Nonetheless, it’s clearly an objective that can be realised in the fullness of time. According to Braun, “significant progress has been made across our industry regarding latency and timing. In fact, I would argue that today there isn’t any additional technical limitation when using using cloud-based distribution.”
Cloud distribution: All-encompassing ecosystem?
Meanwhile, there is plentiful evidence that the ecosystem of services and solutions to enable effective cloud distribution across media environments is continuing to expand. For instance, in line with MediaKind’s focus on timing issues, Jones said that “synchronisation has helped innovate service offerings and is one of the latest features in MK Engage, our cloud-based streaming platform service, enabling personal real-time camera switching to enhance the consumers’ experience. Along with live-to-VoD, these new features advance the value of MK Engage, unifying access to content from our CMS [Content Management System] and Aquila Live Streaming Solutions. It makes the user experience more seamless and easier to understand how MK Engage operates and what it delivers.”
For Red Bee Media, Braun noted that “from a streaming perspective, our VOD pipeline is fully cloud-based, while our live workflow is partially cloud-based – for live events and low-volume channels. The latest addition to our cloud distribution capabilities is our partnership with QuantumCast to integrate the company’s IceCast audio streaming technology within our Red Bee Pulse OTT product. The partnership enables our broadcast customers to benefit from greater device reach, improved ad insertion capability, and increased scalability across both TV and radio.”

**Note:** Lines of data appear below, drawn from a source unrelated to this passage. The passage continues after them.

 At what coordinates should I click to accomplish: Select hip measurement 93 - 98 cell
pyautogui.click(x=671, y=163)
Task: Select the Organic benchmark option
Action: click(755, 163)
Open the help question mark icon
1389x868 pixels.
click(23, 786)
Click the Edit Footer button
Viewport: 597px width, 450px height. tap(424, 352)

Emphasising the importance of customisation that is increasingly preoccupying both OTT and more ‘traditional’ media companies, LTN’s latest technology is LTN Arc, described by Young as “a unique and fully managed service that enables live event versioning at scale for digital audiences, allowing rights holders to repurpose and decorate centralised feeds into customised streams for global cross-platform distribution. With Arc, content owners can easily spiderweb live sports and events content with tailored graphics and local language commentary to deliver culturally relevant content worldwide while meeting diverse platform requirements.”
Cloud distribution: ‘New commercial models’

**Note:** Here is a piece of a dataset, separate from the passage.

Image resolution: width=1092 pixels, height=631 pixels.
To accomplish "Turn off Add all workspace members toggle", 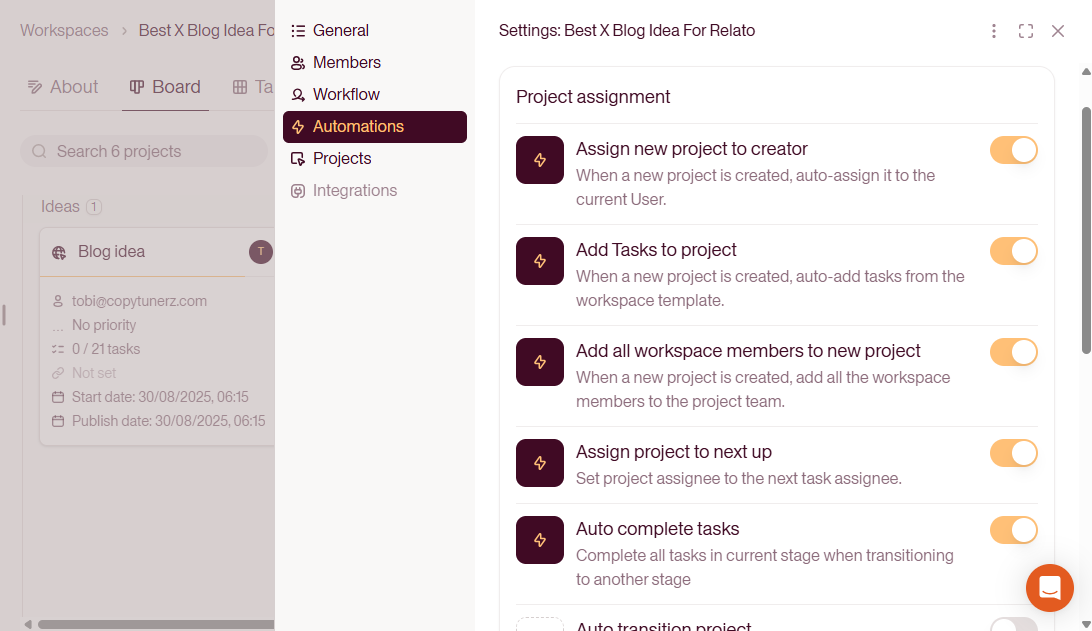I will [x=1014, y=352].
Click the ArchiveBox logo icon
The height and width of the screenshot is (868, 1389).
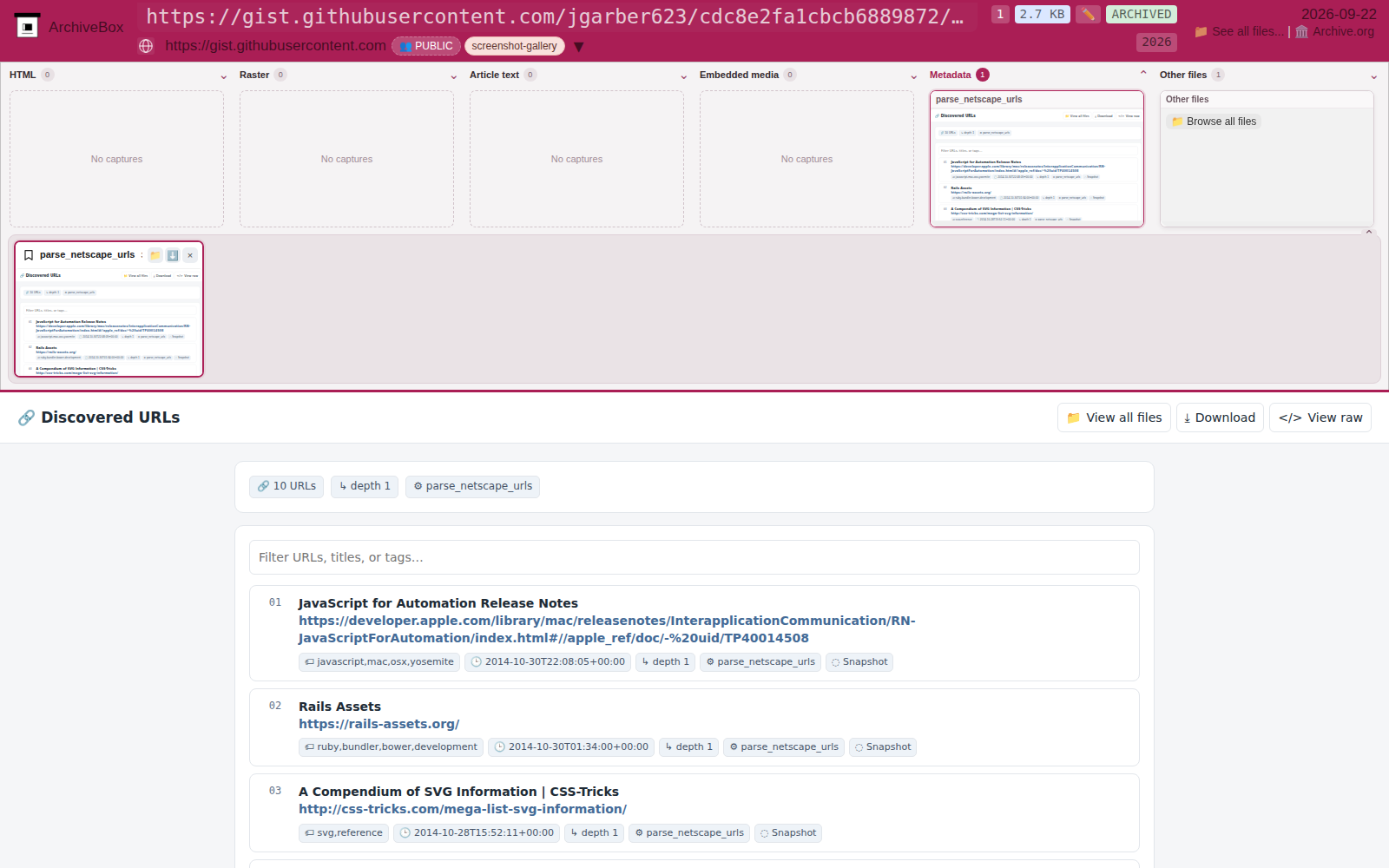point(28,26)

Inherent in many of these observations is the belief that – although not insignificant challenges may occur – cloud distribution also heralds exciting new opportunities. These are likely to manifest themselves in both the creative and commercial domains.

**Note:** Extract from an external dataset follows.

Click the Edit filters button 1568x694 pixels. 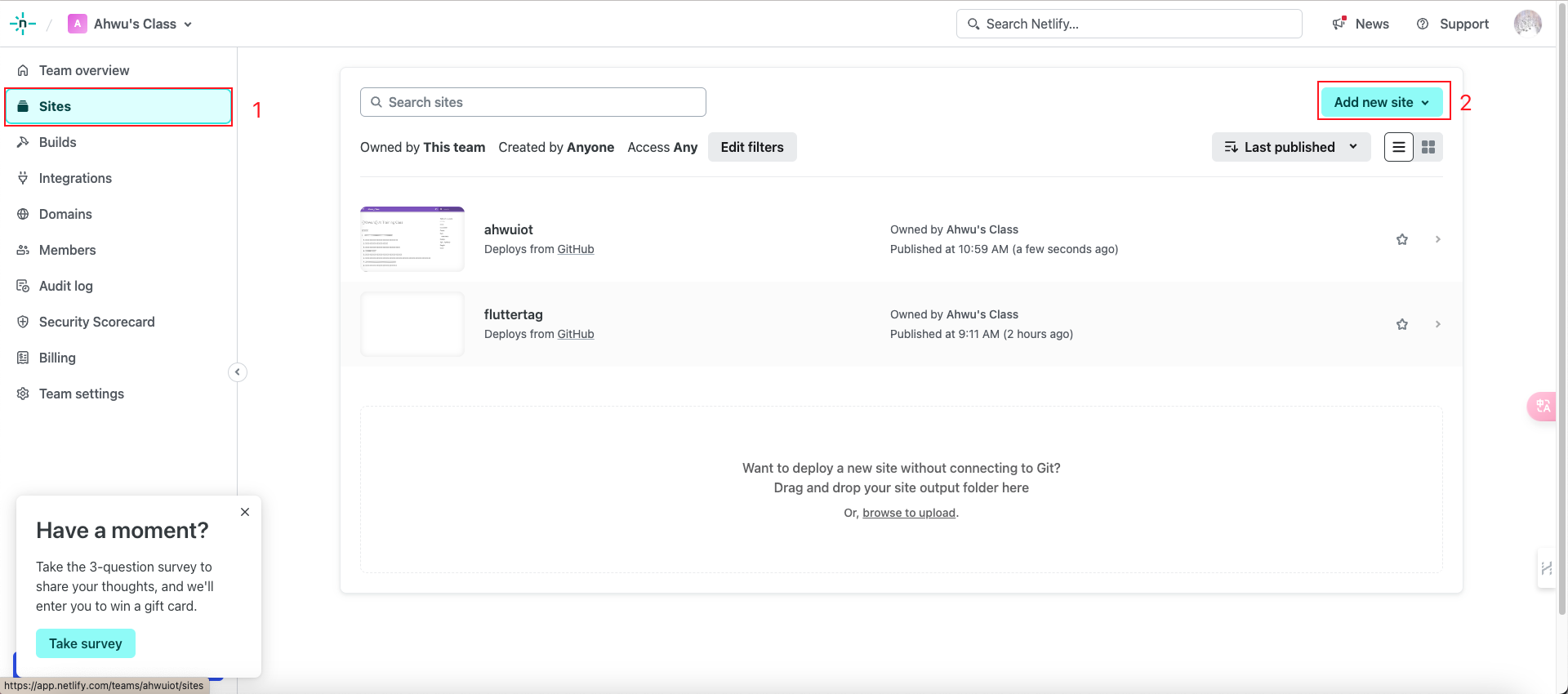751,147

Allain Pellen, Senior Market Manager OTT and IPTV at Harmonic, comments: “I think that, increasingly, there is an awareness that cloud is more of a method of delivering new features and new ways of doing things – as opposed to just replacing [what has gone before].”
“The traditional ties into more static infrastructure are being eliminated, allowing our customers to do things with greater agility,” observes Jones. “For example, traditional broadcast or sports media company customers can leverage the power of the cloud to launch new services direct to consumers. Temporary or event-based channels are the natural first movers in the live space into public cloud, but this then opens the “why not move all of it?” question for the more traditional channels.”
Ultimately, the facility of cloud distribution to deliver what will surely be the industry’s key objectives for many years to come – namely ever-increasing quality, customisation and options for revenue generation – means that its trajectory does carry an air of inevitability. Concludes Jones: “From a broader perspective, cloud distribution offers content owners a greater opportunity to monetise their content for a global audience, and this also allows the expansion of personalisation and increased monetisation.”